▸ **Task instructions**
Below are some records; find each line that carries the word "computer" and copy it.

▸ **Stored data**

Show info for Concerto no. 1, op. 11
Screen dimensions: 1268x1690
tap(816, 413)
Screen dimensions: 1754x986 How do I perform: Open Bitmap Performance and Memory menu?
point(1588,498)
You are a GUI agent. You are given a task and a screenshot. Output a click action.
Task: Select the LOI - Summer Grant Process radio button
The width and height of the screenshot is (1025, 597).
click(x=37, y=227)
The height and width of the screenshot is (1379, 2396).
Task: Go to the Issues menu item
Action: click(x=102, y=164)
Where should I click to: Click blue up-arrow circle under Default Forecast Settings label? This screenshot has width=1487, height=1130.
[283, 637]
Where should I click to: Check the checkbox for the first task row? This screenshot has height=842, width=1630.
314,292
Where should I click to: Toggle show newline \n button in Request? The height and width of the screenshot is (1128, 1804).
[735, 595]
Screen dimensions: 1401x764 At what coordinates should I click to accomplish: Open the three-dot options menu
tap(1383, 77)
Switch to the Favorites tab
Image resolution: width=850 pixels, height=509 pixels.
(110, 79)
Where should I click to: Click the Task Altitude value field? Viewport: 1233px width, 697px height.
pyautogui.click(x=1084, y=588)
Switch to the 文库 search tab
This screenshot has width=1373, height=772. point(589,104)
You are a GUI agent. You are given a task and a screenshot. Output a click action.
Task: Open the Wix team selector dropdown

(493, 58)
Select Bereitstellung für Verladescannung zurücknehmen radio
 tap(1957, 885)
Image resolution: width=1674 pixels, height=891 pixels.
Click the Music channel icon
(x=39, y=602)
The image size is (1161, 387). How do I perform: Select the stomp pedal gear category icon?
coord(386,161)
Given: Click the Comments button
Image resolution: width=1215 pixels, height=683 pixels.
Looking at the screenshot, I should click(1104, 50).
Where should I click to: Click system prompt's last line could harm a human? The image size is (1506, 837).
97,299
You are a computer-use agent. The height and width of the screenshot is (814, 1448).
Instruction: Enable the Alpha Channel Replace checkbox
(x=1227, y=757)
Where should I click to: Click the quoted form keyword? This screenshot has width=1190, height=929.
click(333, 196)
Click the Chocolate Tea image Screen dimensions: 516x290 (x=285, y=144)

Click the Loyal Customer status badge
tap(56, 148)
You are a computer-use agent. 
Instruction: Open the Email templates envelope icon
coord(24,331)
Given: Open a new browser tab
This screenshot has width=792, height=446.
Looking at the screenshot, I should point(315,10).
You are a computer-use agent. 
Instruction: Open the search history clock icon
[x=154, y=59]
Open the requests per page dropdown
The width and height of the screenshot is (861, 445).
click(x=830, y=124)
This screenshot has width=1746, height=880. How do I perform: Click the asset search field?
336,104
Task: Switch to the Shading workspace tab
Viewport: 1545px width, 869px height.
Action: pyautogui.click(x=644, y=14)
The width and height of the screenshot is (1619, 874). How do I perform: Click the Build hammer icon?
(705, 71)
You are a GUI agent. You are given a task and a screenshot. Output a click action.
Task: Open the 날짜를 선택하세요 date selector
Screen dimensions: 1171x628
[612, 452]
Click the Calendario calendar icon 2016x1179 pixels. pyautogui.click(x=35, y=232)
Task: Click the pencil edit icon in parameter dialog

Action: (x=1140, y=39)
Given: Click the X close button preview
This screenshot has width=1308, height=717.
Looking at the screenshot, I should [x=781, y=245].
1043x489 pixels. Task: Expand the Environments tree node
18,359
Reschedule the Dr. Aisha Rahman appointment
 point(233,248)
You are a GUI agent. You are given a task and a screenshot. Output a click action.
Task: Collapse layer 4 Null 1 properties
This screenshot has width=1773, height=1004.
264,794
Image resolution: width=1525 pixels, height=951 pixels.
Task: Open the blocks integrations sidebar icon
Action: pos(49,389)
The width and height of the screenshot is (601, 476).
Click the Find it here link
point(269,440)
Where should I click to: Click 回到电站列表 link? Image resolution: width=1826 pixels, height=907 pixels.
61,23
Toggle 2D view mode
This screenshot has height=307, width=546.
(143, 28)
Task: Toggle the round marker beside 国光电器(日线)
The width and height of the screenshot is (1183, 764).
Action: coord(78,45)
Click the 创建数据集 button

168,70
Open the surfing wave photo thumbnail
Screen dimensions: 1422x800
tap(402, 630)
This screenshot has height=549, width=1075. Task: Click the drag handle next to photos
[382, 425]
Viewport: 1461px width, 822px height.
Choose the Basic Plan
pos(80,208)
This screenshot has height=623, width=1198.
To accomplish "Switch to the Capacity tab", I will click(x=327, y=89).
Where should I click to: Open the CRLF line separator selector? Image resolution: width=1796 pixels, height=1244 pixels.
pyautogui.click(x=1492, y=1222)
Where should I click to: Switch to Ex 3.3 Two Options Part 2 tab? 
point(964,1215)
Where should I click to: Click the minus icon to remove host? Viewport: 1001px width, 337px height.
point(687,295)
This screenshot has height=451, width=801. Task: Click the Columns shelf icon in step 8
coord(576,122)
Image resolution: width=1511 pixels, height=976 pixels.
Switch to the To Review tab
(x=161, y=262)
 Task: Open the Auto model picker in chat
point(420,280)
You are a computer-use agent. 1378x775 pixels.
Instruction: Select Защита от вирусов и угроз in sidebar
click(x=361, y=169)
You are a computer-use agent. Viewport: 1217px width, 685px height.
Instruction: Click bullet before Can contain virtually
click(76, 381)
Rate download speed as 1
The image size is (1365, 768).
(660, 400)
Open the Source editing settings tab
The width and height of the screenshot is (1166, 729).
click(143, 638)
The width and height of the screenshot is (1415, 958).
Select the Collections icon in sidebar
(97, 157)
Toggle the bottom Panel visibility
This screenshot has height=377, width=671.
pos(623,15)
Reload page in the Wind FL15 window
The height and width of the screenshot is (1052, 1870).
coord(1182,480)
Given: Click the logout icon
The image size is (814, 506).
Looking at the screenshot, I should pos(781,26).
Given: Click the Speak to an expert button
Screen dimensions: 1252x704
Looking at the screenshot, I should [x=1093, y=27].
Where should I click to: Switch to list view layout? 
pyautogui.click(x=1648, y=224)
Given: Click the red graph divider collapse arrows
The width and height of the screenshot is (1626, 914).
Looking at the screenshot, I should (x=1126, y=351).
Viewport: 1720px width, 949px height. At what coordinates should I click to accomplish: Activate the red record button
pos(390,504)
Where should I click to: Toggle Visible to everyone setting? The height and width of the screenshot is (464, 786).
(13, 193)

▸ **Solution for this problem**
You are a computer-use agent. The height and width of the screenshot is (814, 1448).
You are a computer-use agent. 
You are a computer-use agent. 
You are a computer-use agent. 1378x775 pixels.
You are a computer-use agent. Viewport: 1217px width, 685px height.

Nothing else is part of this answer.